Unione e Confesercenti

Il settore del commercio è allo stremo: per molti negozi oggi è l’ultimo giorno di apertura; quindi serrande abbassate per tre settimane. Ricordiamo che, con la nuova ordinanza, anche bar e ristoranti che avrebbero dovuto riaprire il 16 febbraio, rimarranno chiusi fino al 28 febbraio. Federico Tibaldo e Elena Bonaldi, rispettivamente presidente e vice di Confesercenti, criticano il “lockdown a macchia di leopardo in cui il sacrificio si chiede sempre alle solite categorie”; contestano anche il modo in cui sono state annunciate le nuove chiusure, dopo che per giorni si era ripetuto che la situazione era sotto controllo: «E a poche ore dalla chiusura, non c’è ancora l’ordinanza». Decisione “priva di senso”, così la definisce il presidente dell’Unione commercio Philipp Moser: «La via sudtirolese ha fallito, il commercio è a terra. Ci sarà una forte reazione delle aziende». Per domani alle 10 in piazza Magnago è previsto un flashmob dei commercianti.

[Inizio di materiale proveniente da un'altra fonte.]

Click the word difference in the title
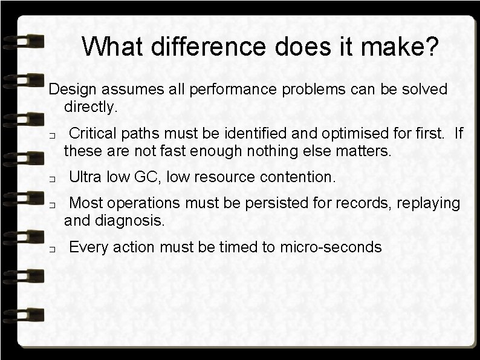[195, 47]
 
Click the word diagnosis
[129, 221]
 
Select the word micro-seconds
[330, 247]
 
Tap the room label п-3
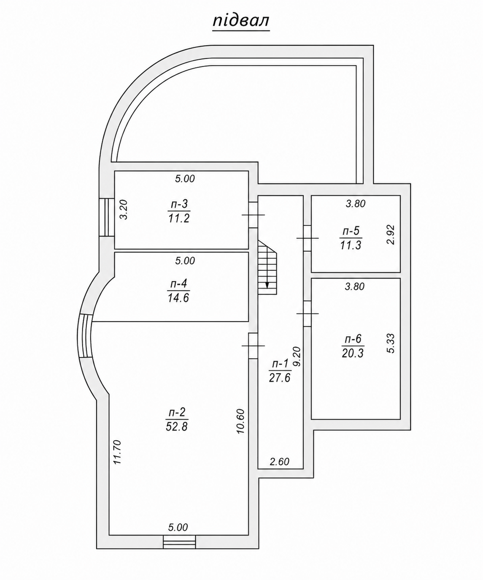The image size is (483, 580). [x=179, y=204]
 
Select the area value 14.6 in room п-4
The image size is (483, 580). [x=178, y=298]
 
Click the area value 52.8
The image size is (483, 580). [x=177, y=426]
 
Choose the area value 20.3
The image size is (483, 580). [x=353, y=353]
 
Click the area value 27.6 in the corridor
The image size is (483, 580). [x=280, y=378]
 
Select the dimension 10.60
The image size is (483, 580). [x=240, y=422]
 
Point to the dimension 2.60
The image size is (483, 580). [x=280, y=461]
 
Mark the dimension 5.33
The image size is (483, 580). [x=391, y=343]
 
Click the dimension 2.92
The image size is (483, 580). [x=391, y=234]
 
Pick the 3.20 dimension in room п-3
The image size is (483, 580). [x=124, y=210]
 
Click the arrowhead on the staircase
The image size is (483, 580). [x=267, y=285]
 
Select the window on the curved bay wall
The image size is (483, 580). [x=85, y=336]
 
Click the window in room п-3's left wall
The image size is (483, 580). [x=107, y=217]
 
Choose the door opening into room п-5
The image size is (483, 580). [x=307, y=238]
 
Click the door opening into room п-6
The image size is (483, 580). [x=307, y=314]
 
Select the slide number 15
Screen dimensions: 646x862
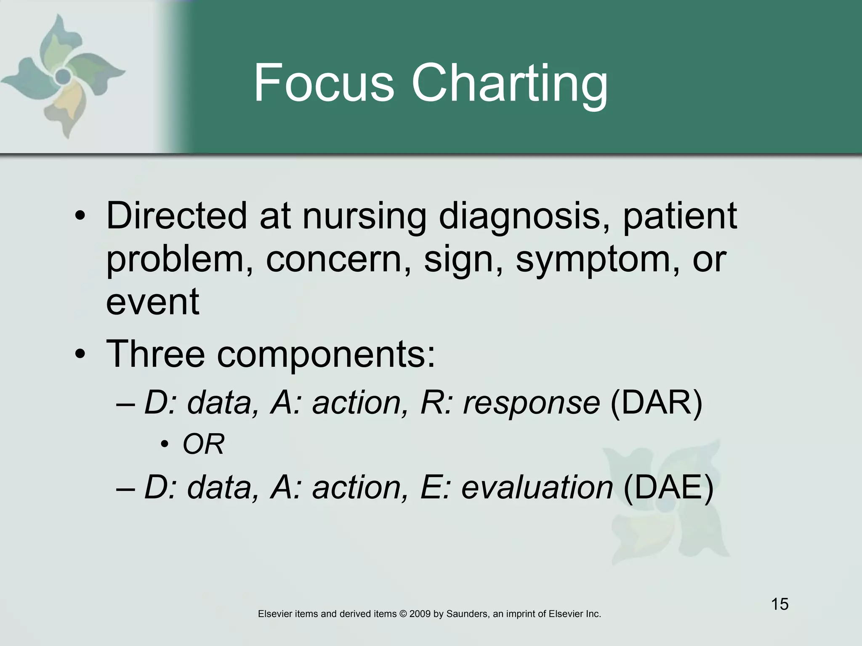coord(780,604)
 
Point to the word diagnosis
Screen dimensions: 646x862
coord(524,217)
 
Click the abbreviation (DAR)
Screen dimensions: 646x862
coord(656,403)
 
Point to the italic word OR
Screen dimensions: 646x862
coord(204,444)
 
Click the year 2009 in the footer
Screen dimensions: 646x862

Critico nei confronti di Moser, il segretario dell’Asgb Toni Tschenett: «Un blocco deve sempre essere l’ultima spiaggia, ma al momento non ci sono alternative». Di “rabbia e disperazione” tra gli albergatori parla Manfred Pinzger, presidente dell’Unione albergatori: «I nostri associati non capiscono come mai solo loro e parte del commercio debbano chiudere. Ad aggravare la situazione c’è che mancano gli indennizzi per aziende e collaboratori».

Le promesse di Achammer

Il governatore Arno Kompatscher ieri ha detto che serviranno centinaia di milioni, per fronteggiare la crisi provocata dal virus: «Non chiediamo un euro in più a Roma, ma regole per poterci indebitare. Speriamo di chiudere questa settimana». Intanto l’assessore Philipp Achammer in parallelo sta lavorando ad un pacchetto di aiuti provinciali che devono sommarsi a quelli statali. «Per le piccole imprese - ha detto - pensiamo ad un contributo a fondo perduto per chi ha registrato almeno un 30% di entrate in meno; meccanismi diversi per le medie imprese, sempre per chi ha avuto un taglio del 30%. Metteremo a disposizione una somma considerevole».